Vorayuth Yoovidhya, a grandson of the late founder of Red Bull, billionaire Chaleo Yoovidhya, had initially fled the scene but later confessed to hitting the policeman, police said. He was released hours later on 500,000 baht ($16,000) bail.
Though Vorayuth has yet to appear in court, there seemed little faith among the public that justice would be served.
“Jail is only for the poor. The rich never get punished. Find a scapegoat,” said one of a stream of comments posted on the popular Thai website, Panthip.com.
Another on news site Manager.co.th read: “He’ll probably just get a suspended sentence. What’s the cost of a life?”
Suspended jail terms do seem to be the norm for politically powerful or well-connected Thais.
In July, in the space of five days, two ruling party lawmakers and a former deputy prime minister were found guilty of defamation and received suspended sentences, while speaker of the senate Teeradej Meepien was adjudged to have illegally awarded himself monthly meeting allowances when he served as chief ombudsman. Teeradej won’t be seeing a jail cell.
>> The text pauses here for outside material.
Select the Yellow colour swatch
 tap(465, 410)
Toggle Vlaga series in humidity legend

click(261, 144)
Neither will underage driver Orachorn Thephasadin na Ayudhya, given a suspended two-year prison sentence on Friday for causing the deaths of nine people in 2010 when the car she was driving collided with a passenger van.
That case caused outrage on social media over how a young girl with an aristocratic family name managed to escape jail and emerged with only a seven-year driving ban.
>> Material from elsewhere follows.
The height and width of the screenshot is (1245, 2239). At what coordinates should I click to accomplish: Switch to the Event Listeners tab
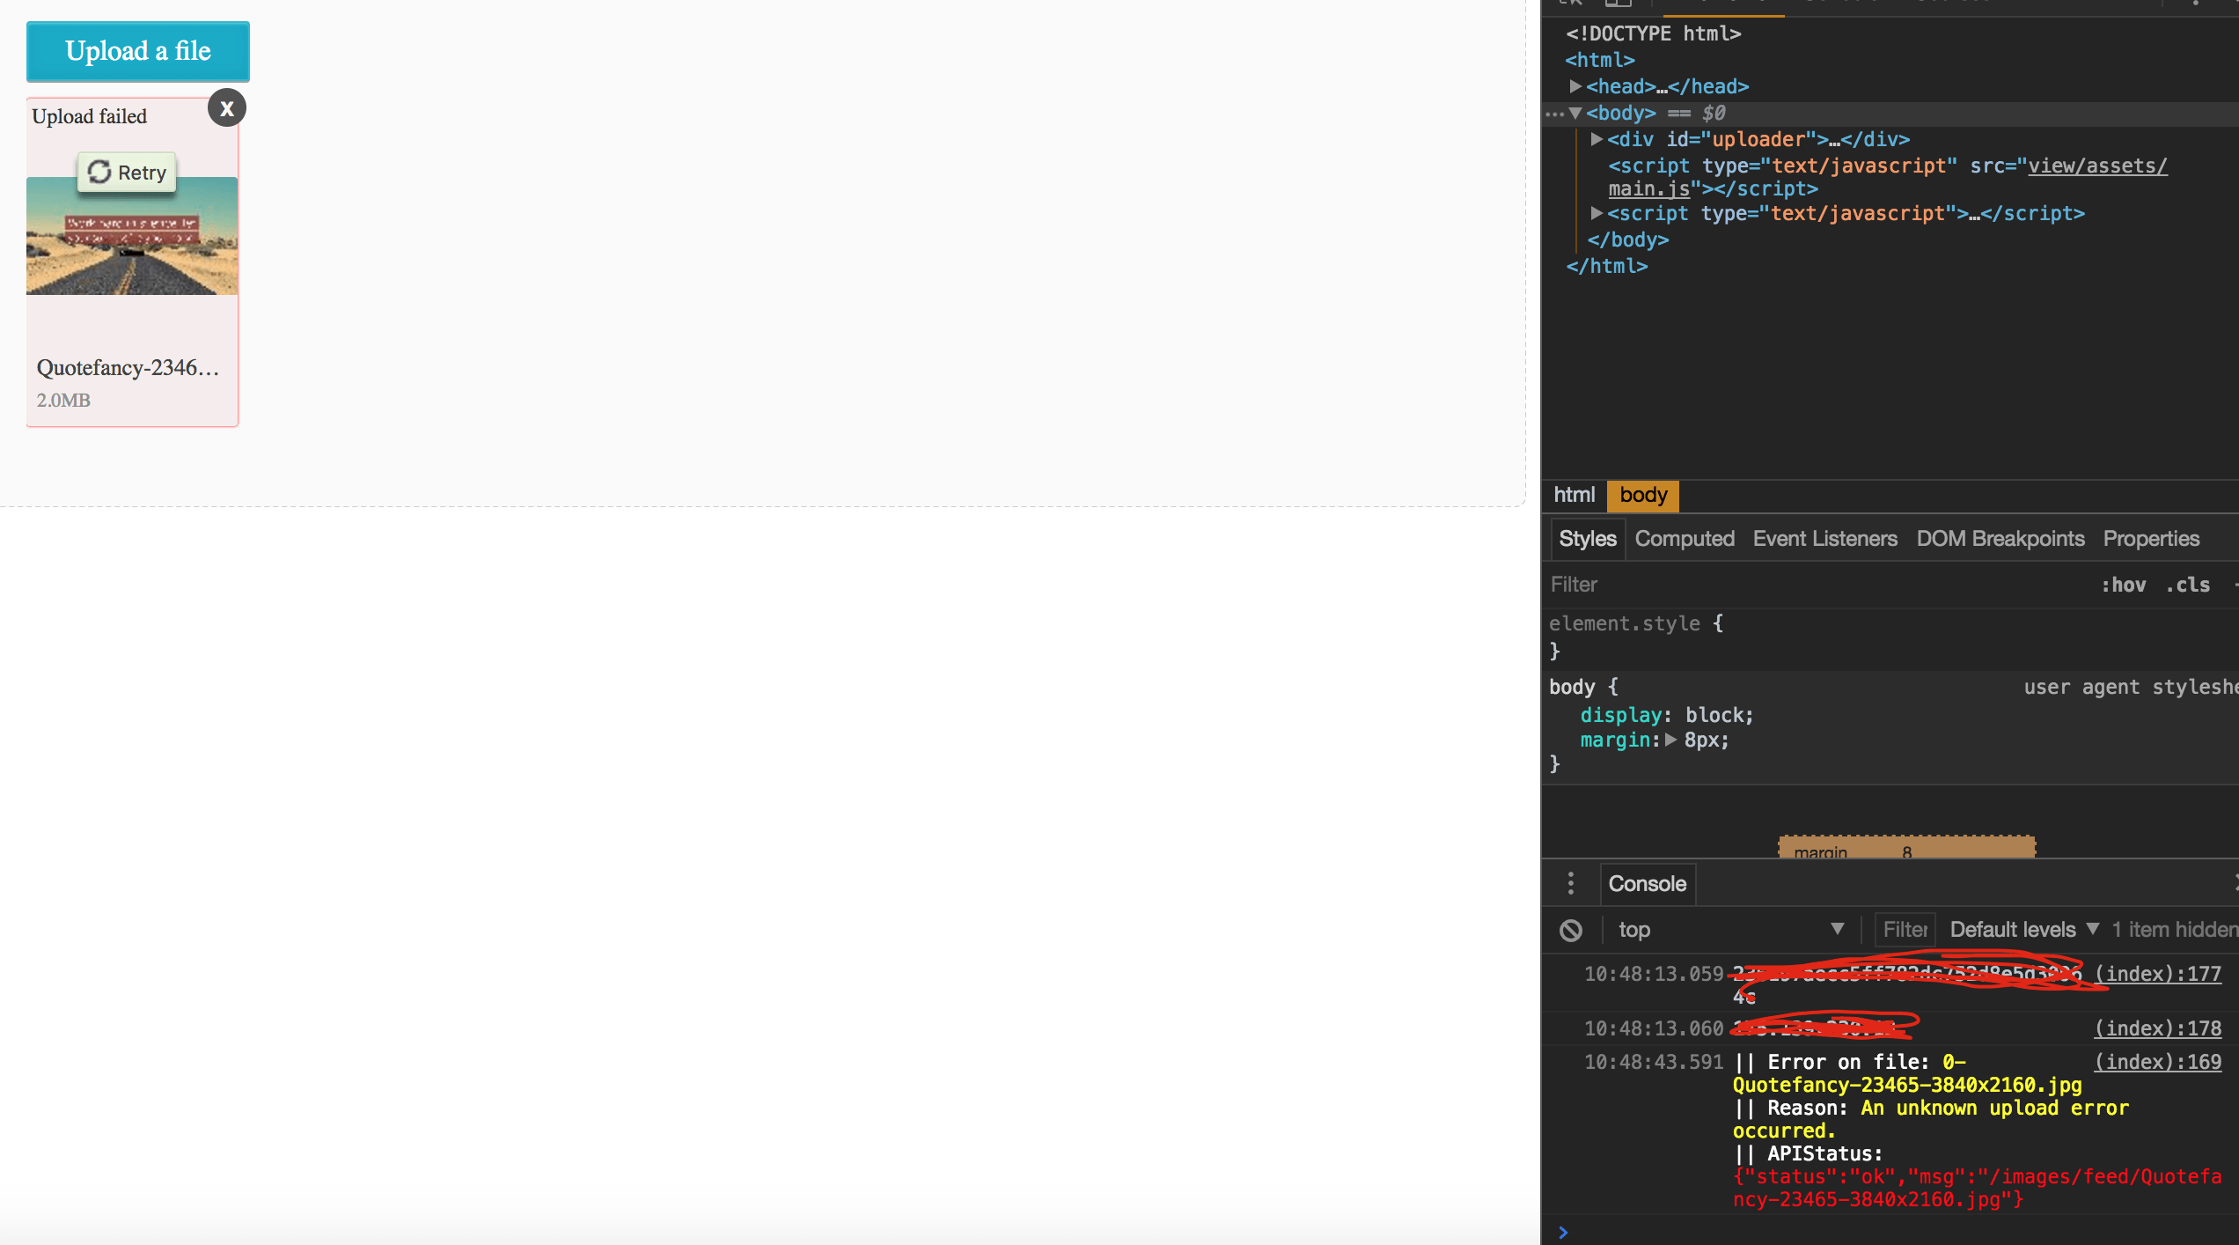coord(1824,539)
“What many of these cases have in common is that the immediate reaction of those responsible is ‘how can I get away with it?’,” said Voranai Vanijaka, a political and social commentator for the Bangkok Post newspaper.
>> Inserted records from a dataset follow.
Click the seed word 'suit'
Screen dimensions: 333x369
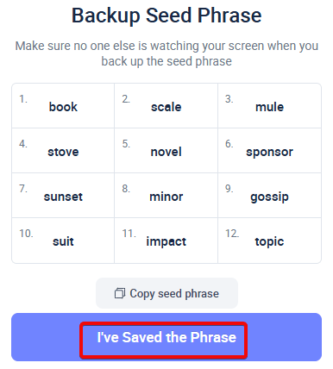coord(63,241)
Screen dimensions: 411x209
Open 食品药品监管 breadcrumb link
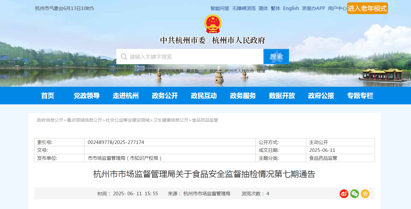coord(205,120)
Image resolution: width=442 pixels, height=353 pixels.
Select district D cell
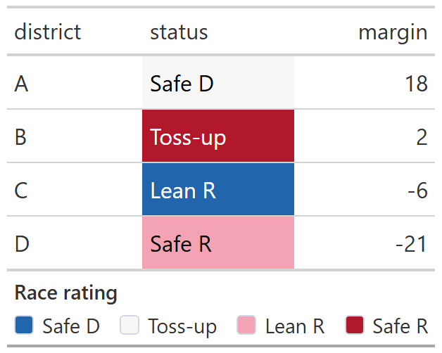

“It’s who you know, not what you know and it’s now a cultural norm. People believe the rich and the connected will get away with it. Thais are disgusted, but we accept it.”
Many cases don’t even get to court, with some ministers or top bureaucrats found to have been involved in corruption losing their jobs but facing no criminal action.
Sometimes, a simple apology suffices.
Just last week, a popular actress accused of tax evasion, Chermarn “Ploy” Boonyasak, wept before the media and blamed her accountant for an honest mistake, despite reportedly posting a photograph of herself on social media with the son of a former bureaucrat overseeing the revenue department, bearing the message “don’t mess with us”.
The “honest mistake” argument was also used by former Prime Minister Thaksin Shinawatra in 2001, when he was acquitted of concealing 4.5 billion baht of his wealth behind the names of four domestic servants and a businessman.
In a separate case, Thaksin, who was overthrown in a 2006 coup, was sentenced in absentia to two years in prison for a conflict of interest in 2008 but fled into exile. Thaksin claims the sentence, and other pending cases, are politically motivated.
Conflicts of interest are common complaints in Thailand. The transfer last month of the son of Deputy Prime Minister Chalerm Yoobamrung — who oversees the police force — from the military to the police caused a stir among opposition politicians, but not just because of alleged nepotism.
Duang Yoobamrung was famously acquitted in 2004 of shooting dead a decorated policeman in a crowded nightclub because of insufficient evidence. Duang was discharged by the military for desertion, having fled to Malaysia to avoid arrest, but he was reinstated several years later.
According to media reports, Duang has been assigned to work for the Metropolitan Police as a shooting instructor.